-- Start of Given data --

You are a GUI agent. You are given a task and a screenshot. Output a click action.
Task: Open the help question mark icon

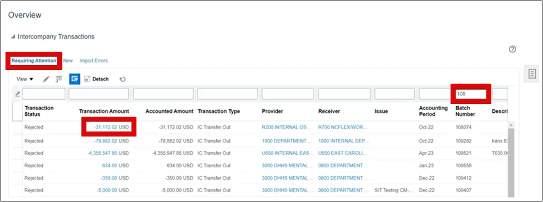[x=513, y=49]
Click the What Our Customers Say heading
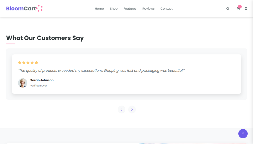The width and height of the screenshot is (253, 144). pyautogui.click(x=45, y=38)

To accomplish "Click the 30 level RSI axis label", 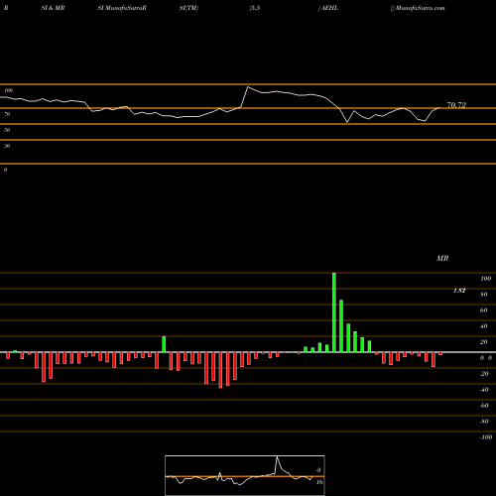I will pyautogui.click(x=7, y=146).
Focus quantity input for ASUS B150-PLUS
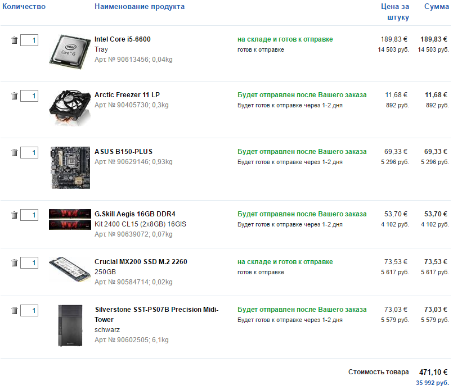This screenshot has height=390, width=453. [x=29, y=153]
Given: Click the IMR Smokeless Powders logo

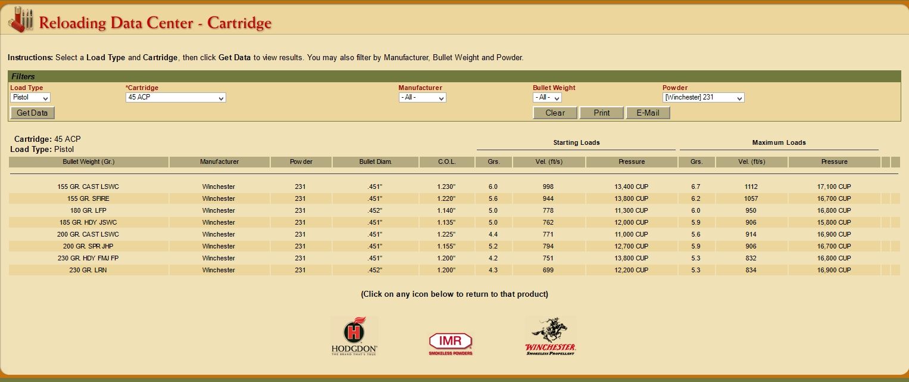Looking at the screenshot, I should 451,343.
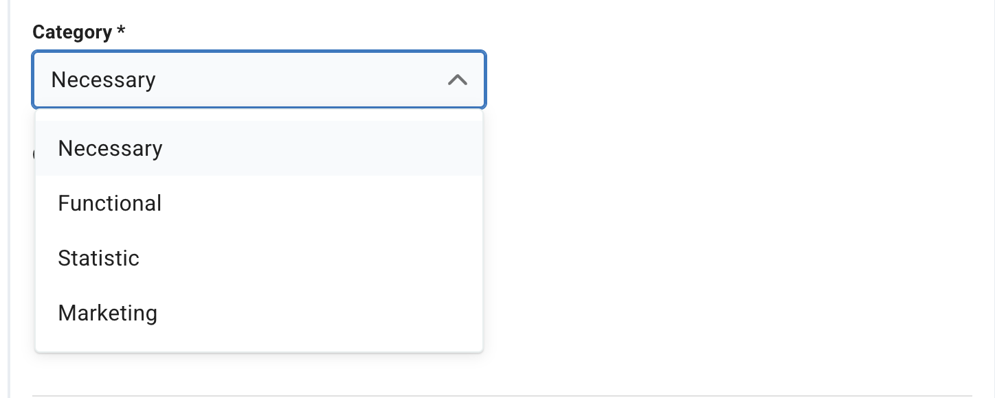Image resolution: width=995 pixels, height=398 pixels.
Task: Click the Statistic list entry
Action: click(99, 258)
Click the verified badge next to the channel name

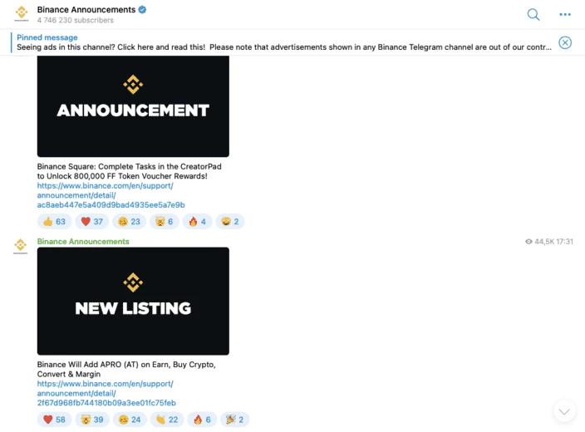(x=143, y=10)
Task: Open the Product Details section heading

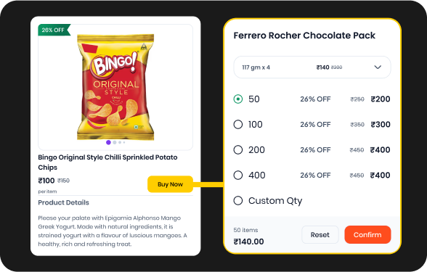Action: [x=63, y=202]
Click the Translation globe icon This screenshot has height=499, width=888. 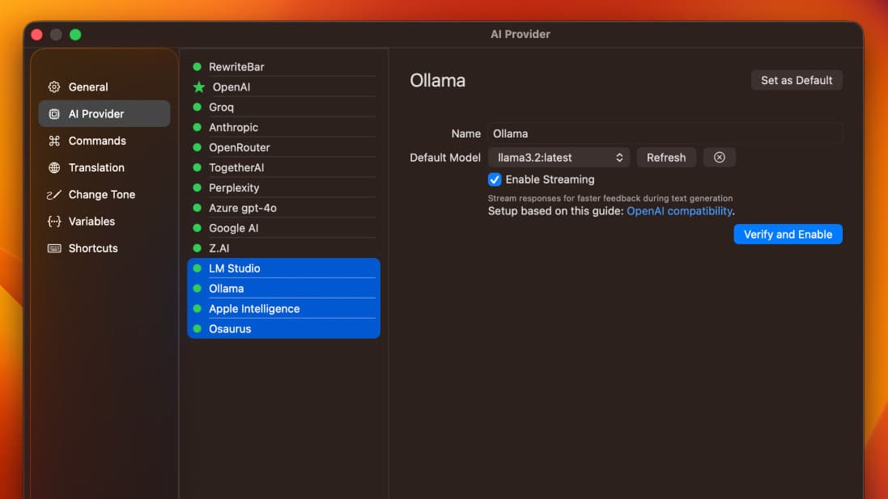click(x=54, y=167)
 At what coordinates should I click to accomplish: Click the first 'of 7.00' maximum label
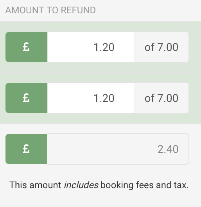(162, 47)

-- End of Given data --

▶ **Problem to solve**
Return each line of the data in which the word "heading" appears, treating uppercase and lowercase as different.

▶ **Task result**
Click the What Our Customers Say heading
Task: Open the Product Details section heading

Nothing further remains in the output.